Trading companies are another name for trading businesses. We shall go into great detail in this talk to clarify the significance, traits, categories, and distinctions between the actions of trading companies and those of individual traders.

General Trading Company Definition

The English word “trading firm” can be taken to mean a trading company. A trading company is a business that generates income through buying, holding, and selling activities, as was previously stated.

The difference between the selling price and the purchase price is where they make their profit. Remember that the commodities or products that this trading corporation purchases do not receive any value addition.

As a result, the trading corporation will keep the commodity before reselling it for more money than it was originally purchased for. They often sell a variety of goods, including agricultural products, semi-finished goods, finished goods, and raw materials that are still in the raw state.

Features of Trading Companies

Companies of all kinds, including those that engage in trading and those that do not, have unique qualities.
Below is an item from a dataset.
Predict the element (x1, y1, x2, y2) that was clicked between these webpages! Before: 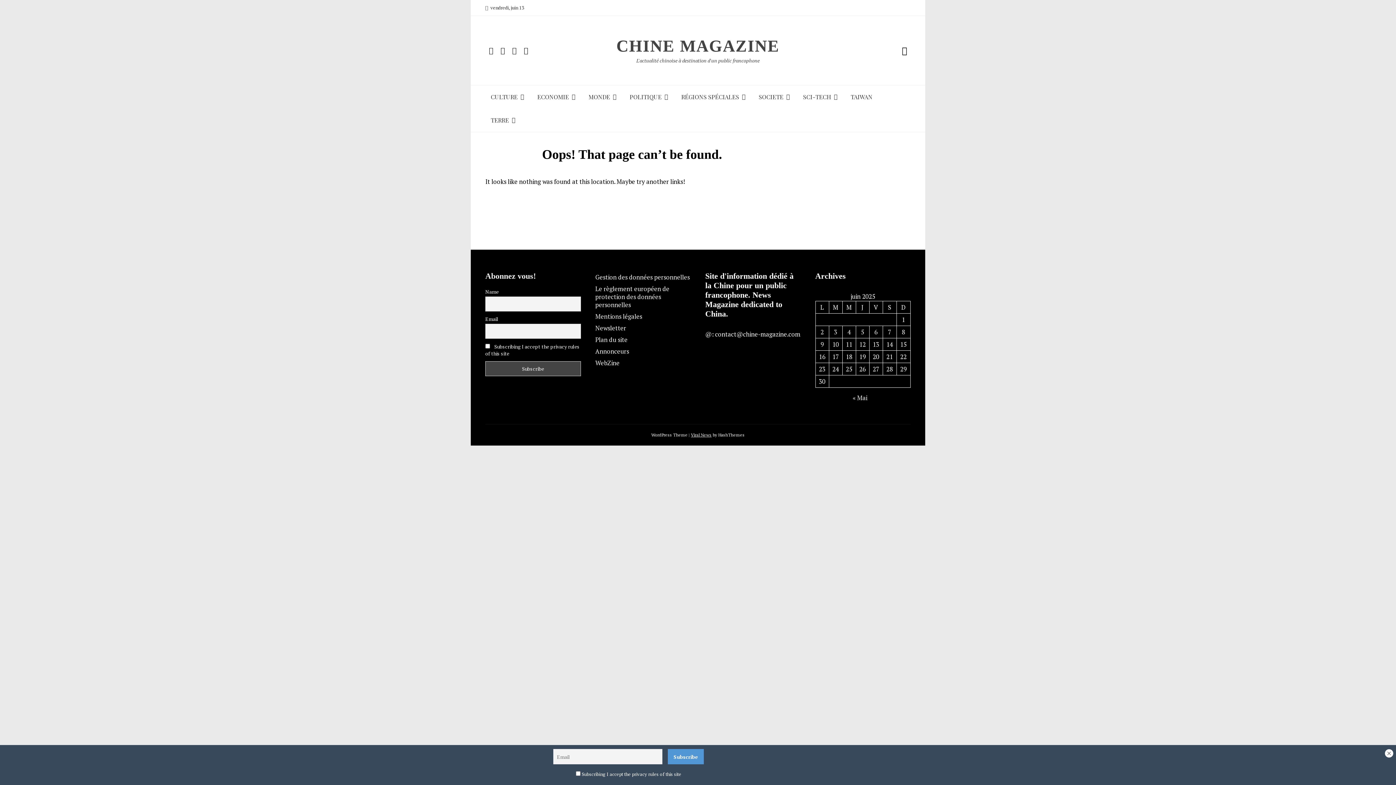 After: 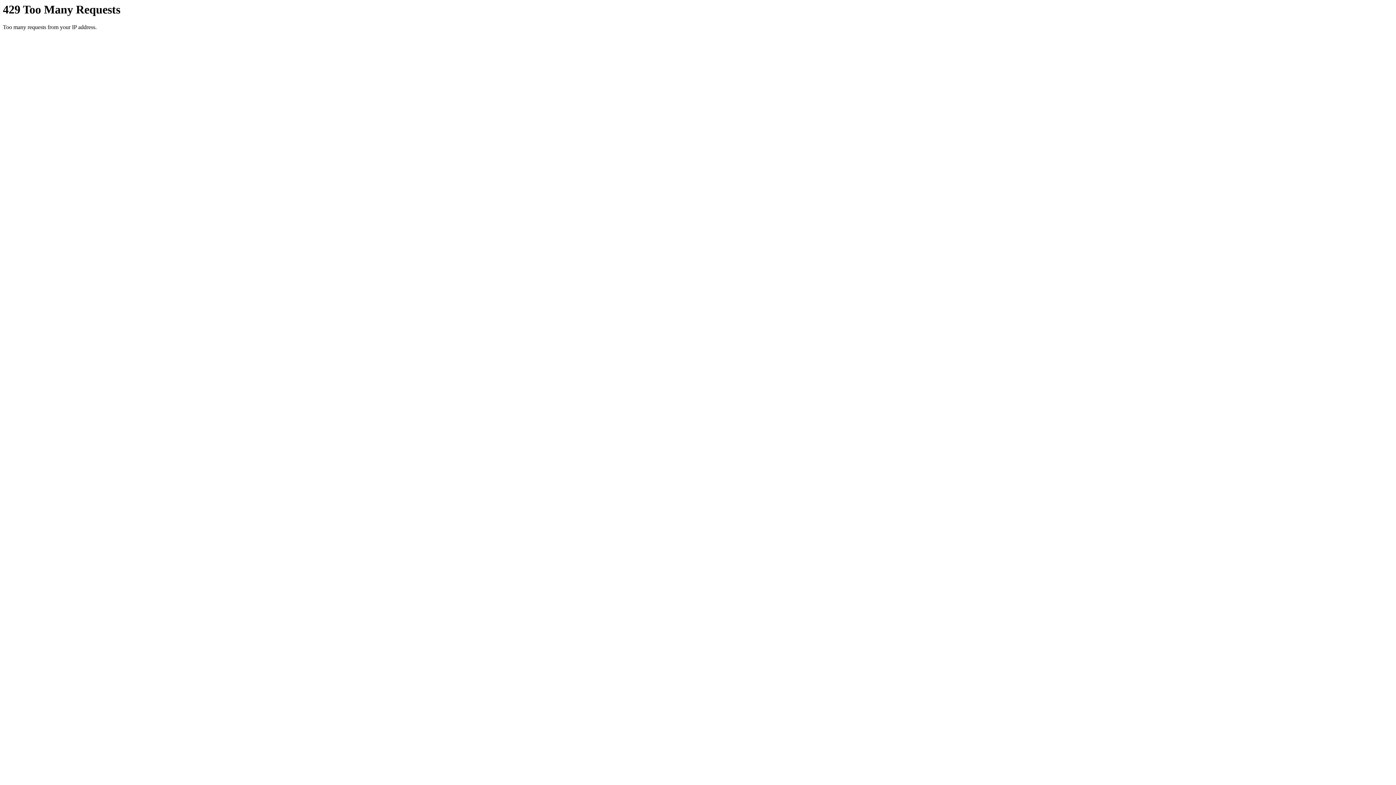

For people who are unable to tell the difference between a trading firm and a non-trading company, the following are some traits of a trading company:

  1. In addition to incurring expenditures for the purchase process, business activities include purchasing items, placing those goods in warehouses, maintaining inventories, and selling those goods.
  2. The trading company doesn’t engage in any production procedures or tasks that include modifying and enhancing the purchased goods.
  3. The overall amount of profit they make is calculated by deducting the total number of purchases of products and the operational budget from the total amount of items sold.
  4. Inventory or stock accounts are used by trading organizations in balance reports, income statements, and HPP calculations.

Trading Company Types

Trading firms or trading firms can be distinguished based on the products they deal as well as the distinct consumer types. The following sorts of trading businesses are included in order to help you learn more about them:

Using trade goods

Trading companies are classified into two categories based on the products they acquire and sell, namely:

Trading Company for Manufacturing Raw Materials

A corporation that trades in production raw materials buys and sells raw materials that the buyer must reprocess before using them to create a completed good. These raw materials will be used in the production process and processed with specific equipment and methods to create finished goods that are ready for use.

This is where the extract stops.